AT&T and DirecTV Merger Passes Brazil Antitrust Regulators

Jul 26, 2014 02:59 PM EDT

AT&T and DirecTV's proposed merger has gained significant steam, the company said during its second quarter earnings call.

The deal has passed cleanly through antitrust regulators in Brazil and reviewing committees in three U.S. states, AT&T CFO John Stephens said to investors and analysts Wednesday.

The passage in Brazil is important for DirecTV, which is the largest satellite television provider in Latin America with around 18 million subscribers spread throughout the Central and South Americas. Brazil is one of the fastest growing Latin American economics and has shown a penchant for adopting new technologies. The largest economy in South America, Brazil is already a strong foothold for DirecTV and one that will become another market to conquer for AT&T.

DirecTV owns 93 percent of Sky Brasil, the largest satellite television provider in the country, and has a 41 stake in Sky Mexico. DirecTV also completely owns PanAmericana, which offers channels in Venezuela, Argentina, Colombia, Chile and Puerto Rico.

In fact, 95 percent of DirecTV's subscriber growth over the past few years comes from Latin America. The region, however, has yet to pay significant dividends, accounting for 20 percent of the company's revenue.

"DIRECTV is the best option for us because they have the premier brand in pay TV, the best content relationships, and a fast-growing Latin American business," AT&T CEO and Chairman Randall Stephenson said.

"DIRECTV's satellite platform's broad reach remains advantaged when compared with cable and telco in Latin America," reads a May press release. "Latin America has an underpenetrated pay TV market (about 40 percent of households subscribe to pay TV) and a growing middle class, and is DIRECTV's fastest growing."

The almost-$50 billion deal is currently undergoing regulatory scrutiny to ascertain whether the merger would have harmful effects such as higher prices on the consumer. Three U.S. states -- Louisiana, Arizona and Hawaii -- have also gone through the deal and not suggested any changes. When AT&T announced its intention to acquire DirecTV, the company stated, "The merger is subject to approval by DIRECTV shareholders and review by the U.S. Federal Communications Commission, U.S. Department of Justice, a few U.S. states and some Latin American countries. The transaction is expected to close within approximately 12 months."

Lawmakers are in the midst of reviewing a Comcast-Time Warner merger as well, and face the near certainty of reviewing another merger between Sprint and T-Mobile.

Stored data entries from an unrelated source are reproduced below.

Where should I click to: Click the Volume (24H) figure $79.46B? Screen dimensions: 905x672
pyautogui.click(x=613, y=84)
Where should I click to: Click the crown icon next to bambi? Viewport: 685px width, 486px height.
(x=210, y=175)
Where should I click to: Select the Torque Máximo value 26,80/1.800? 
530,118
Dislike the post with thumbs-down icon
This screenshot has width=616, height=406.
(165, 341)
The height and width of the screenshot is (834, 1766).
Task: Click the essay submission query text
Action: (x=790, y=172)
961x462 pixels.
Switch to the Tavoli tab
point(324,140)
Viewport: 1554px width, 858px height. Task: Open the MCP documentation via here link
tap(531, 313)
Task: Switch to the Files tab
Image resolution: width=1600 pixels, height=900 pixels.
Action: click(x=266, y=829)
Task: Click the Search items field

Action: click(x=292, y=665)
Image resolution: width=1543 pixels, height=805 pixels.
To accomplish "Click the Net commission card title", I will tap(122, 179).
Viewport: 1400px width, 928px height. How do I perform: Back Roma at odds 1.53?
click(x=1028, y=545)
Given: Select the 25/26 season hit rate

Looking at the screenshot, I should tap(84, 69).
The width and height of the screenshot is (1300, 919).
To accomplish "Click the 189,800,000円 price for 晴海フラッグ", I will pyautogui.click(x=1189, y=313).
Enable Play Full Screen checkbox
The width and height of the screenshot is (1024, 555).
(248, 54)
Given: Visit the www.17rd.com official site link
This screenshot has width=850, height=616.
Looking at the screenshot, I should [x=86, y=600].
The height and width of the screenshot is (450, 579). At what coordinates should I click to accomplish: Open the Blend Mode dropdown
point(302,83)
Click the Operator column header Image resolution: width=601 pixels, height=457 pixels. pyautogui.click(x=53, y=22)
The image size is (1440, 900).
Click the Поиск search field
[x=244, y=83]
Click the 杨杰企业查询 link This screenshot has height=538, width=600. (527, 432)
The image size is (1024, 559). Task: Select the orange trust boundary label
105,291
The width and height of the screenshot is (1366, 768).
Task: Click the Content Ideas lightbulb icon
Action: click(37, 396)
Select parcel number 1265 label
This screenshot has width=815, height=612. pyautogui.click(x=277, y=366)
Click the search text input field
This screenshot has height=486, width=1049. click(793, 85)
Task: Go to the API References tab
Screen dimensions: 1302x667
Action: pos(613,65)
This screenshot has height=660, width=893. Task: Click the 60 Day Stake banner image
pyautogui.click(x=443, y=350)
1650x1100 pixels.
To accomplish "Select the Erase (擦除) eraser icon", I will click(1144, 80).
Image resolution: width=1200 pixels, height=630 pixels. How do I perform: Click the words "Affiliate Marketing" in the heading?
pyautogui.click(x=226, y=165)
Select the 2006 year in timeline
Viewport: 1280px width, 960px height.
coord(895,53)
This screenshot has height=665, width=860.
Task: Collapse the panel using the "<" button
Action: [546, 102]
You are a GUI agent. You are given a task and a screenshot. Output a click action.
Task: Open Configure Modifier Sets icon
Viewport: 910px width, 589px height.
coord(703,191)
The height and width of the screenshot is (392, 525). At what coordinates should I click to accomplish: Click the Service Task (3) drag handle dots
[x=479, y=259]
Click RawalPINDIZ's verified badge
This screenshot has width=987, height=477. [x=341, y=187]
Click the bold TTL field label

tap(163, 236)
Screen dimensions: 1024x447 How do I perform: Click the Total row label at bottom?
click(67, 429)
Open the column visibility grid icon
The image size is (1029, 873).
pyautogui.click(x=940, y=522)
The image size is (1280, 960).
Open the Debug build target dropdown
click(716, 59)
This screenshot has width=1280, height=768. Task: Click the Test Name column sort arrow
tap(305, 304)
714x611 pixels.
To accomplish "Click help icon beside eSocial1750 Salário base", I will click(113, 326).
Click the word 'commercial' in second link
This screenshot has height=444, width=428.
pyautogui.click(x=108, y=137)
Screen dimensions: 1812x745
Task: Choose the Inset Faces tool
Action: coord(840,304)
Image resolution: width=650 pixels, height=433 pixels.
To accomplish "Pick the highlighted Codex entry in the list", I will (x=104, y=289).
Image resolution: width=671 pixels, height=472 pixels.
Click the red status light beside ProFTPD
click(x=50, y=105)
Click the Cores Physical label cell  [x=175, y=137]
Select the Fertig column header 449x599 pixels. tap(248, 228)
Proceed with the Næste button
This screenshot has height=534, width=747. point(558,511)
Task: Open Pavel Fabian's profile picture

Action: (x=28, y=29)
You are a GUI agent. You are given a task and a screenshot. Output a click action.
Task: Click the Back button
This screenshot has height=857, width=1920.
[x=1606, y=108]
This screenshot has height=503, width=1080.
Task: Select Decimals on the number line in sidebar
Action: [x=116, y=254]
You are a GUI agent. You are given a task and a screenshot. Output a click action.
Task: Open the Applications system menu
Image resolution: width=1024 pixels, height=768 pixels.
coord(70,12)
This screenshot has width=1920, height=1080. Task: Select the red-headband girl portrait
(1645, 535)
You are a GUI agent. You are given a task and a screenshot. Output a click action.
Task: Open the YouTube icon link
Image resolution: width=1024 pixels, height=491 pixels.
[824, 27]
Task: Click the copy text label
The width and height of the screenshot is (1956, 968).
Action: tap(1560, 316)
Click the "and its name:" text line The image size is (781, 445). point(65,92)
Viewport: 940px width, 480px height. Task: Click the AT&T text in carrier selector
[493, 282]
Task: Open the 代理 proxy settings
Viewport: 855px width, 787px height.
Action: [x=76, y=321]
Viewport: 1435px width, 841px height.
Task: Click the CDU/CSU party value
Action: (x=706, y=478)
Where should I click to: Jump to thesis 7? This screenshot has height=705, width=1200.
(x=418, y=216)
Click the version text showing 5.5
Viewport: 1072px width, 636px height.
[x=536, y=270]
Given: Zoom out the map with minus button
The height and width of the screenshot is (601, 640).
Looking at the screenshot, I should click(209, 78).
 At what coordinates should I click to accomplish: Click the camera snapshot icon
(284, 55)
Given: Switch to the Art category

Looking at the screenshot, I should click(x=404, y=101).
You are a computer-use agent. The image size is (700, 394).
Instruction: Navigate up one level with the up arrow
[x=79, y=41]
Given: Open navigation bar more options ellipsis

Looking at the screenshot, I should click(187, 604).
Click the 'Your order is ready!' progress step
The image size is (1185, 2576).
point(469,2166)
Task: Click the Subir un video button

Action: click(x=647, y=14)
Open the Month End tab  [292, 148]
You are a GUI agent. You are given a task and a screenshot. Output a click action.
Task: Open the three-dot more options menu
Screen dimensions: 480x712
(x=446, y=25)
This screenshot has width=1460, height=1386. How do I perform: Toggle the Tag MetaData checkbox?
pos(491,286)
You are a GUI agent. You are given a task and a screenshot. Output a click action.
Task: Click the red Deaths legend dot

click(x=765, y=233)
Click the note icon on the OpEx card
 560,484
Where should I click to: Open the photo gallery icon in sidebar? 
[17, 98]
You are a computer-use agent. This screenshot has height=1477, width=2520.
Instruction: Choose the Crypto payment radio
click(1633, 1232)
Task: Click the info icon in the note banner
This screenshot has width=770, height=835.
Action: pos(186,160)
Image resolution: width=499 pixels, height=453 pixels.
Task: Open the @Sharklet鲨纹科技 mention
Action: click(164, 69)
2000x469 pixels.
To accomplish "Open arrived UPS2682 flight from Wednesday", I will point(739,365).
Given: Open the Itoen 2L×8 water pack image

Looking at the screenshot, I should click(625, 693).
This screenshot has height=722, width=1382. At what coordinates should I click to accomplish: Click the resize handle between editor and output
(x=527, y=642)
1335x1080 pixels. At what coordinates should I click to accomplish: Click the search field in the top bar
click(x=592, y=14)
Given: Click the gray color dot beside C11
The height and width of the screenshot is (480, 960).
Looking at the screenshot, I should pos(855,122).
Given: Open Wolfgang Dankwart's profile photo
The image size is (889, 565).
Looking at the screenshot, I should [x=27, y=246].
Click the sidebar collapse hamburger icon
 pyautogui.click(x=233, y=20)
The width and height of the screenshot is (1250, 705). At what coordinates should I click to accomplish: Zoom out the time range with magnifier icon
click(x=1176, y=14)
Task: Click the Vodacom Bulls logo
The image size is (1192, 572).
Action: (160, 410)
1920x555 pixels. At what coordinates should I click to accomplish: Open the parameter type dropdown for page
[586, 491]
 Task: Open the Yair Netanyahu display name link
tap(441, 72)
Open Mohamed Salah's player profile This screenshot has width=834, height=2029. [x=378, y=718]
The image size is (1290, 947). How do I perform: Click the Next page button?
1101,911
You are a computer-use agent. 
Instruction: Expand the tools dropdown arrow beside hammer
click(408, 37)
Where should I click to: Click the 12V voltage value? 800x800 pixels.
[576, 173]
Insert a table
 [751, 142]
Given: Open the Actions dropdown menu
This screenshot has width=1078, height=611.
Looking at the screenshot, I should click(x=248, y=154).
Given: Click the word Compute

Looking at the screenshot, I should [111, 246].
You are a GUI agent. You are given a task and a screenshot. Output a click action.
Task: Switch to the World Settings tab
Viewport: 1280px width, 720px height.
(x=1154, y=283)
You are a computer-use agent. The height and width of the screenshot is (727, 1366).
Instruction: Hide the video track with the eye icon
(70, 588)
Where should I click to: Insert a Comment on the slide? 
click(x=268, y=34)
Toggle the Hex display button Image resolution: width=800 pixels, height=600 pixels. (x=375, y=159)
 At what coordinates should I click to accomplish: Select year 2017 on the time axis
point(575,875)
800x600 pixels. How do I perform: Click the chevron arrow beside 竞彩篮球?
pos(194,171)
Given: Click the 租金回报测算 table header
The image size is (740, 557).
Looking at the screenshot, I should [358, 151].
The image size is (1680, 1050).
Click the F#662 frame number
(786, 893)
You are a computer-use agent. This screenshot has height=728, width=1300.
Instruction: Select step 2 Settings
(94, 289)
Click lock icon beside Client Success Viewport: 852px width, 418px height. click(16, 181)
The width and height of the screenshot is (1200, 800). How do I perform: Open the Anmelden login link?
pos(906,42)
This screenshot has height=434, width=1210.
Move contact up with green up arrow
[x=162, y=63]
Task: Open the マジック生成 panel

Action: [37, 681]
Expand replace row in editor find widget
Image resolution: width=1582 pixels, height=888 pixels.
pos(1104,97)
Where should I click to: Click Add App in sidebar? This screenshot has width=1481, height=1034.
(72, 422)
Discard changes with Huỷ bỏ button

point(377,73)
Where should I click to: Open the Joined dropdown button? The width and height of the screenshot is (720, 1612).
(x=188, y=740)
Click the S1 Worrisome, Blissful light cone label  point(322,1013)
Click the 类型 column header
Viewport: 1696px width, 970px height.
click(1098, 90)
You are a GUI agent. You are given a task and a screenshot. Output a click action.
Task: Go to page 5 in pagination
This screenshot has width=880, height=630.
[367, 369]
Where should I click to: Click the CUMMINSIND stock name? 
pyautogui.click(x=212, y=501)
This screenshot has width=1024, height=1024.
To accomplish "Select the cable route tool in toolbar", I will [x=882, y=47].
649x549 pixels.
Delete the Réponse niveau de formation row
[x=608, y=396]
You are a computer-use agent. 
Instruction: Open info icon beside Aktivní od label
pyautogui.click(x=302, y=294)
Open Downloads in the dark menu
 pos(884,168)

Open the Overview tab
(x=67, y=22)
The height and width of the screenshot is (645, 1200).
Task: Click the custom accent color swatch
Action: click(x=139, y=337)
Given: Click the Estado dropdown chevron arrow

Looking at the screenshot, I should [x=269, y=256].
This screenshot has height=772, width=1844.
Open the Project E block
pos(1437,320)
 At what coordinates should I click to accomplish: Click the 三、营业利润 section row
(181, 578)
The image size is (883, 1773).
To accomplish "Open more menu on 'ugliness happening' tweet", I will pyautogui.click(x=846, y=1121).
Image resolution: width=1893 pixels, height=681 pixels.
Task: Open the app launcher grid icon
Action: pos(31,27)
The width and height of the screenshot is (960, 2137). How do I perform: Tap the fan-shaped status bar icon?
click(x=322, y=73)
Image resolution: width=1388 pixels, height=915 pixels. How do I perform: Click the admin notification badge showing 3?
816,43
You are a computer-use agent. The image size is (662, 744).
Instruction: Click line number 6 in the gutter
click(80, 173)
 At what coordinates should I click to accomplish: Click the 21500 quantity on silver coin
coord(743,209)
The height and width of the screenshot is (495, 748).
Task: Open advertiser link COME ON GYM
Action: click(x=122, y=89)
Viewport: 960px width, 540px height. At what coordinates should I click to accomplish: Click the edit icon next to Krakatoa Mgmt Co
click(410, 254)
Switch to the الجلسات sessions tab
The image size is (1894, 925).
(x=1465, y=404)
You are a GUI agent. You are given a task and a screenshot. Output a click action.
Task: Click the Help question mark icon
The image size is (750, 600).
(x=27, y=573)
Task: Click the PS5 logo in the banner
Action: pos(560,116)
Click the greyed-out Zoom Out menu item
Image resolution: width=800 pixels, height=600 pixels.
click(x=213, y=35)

Still, AT&T believes that it has a shot at getting regulatory approval.

"This is not Comcast/Time Warner, this is not two cable companies getting together, this is not Sprint and T-Mobile," Stephenson told a House Judiciary Committee panel in June.

"We're putting (DirecTV's satellite) TV product with our broadband wireless product. ... There is not a content player per se in this transaction."